§ Records from a data collection:
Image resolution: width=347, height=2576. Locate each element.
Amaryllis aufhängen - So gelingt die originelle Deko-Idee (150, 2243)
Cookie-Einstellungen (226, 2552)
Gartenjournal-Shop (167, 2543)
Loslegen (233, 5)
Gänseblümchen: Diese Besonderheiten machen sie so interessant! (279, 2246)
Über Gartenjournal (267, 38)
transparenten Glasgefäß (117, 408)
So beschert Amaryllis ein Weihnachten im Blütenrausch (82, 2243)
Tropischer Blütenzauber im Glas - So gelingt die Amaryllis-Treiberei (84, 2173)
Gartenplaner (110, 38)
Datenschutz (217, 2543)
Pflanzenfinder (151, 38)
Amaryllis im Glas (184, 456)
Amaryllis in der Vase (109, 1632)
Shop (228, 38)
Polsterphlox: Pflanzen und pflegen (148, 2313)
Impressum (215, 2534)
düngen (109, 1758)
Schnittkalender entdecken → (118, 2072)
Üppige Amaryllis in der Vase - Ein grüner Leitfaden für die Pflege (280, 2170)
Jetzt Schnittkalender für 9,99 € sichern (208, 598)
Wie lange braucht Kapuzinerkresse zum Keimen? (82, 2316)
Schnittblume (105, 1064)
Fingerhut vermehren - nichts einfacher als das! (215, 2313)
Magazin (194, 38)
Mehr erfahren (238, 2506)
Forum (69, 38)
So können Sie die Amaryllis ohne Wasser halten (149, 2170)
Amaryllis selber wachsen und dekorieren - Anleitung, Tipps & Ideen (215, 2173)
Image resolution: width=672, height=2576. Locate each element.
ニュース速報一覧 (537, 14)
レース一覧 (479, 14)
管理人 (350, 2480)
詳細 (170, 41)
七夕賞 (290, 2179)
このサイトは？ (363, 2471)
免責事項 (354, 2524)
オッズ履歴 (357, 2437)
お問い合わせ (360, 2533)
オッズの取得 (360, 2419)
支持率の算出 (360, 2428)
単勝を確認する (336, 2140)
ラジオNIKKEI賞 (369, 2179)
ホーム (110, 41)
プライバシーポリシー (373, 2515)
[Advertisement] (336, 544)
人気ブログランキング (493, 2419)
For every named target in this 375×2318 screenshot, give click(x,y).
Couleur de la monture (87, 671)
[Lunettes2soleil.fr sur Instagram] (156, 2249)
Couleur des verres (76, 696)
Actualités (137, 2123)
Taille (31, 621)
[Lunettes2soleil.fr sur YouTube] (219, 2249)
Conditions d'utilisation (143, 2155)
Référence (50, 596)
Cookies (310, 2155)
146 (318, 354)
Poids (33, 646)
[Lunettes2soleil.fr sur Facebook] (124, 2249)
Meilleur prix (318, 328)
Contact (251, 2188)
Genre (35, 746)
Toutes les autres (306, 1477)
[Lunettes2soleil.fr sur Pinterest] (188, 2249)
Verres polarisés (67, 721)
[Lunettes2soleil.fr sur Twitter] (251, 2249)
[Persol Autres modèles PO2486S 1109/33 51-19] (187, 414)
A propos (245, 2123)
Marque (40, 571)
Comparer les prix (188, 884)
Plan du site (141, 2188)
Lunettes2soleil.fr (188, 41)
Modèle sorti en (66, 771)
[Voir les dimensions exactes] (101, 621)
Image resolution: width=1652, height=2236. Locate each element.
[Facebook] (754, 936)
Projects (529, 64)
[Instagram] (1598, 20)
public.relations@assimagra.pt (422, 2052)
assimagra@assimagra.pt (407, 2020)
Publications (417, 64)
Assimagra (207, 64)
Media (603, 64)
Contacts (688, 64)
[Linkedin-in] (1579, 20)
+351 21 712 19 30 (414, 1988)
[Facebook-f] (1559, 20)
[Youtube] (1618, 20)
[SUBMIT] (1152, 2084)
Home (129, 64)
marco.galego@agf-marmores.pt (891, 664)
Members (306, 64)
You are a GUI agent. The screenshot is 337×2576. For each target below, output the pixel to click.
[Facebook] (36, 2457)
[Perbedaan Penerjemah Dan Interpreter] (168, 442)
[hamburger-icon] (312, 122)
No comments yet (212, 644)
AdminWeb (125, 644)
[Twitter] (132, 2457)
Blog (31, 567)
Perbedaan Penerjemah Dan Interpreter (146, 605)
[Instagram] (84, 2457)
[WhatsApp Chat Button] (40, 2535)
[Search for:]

§ Exercise instructions: Work out how many lines in the records above contain the word "Locate", and reply with that number alone.

§ Answer section: 3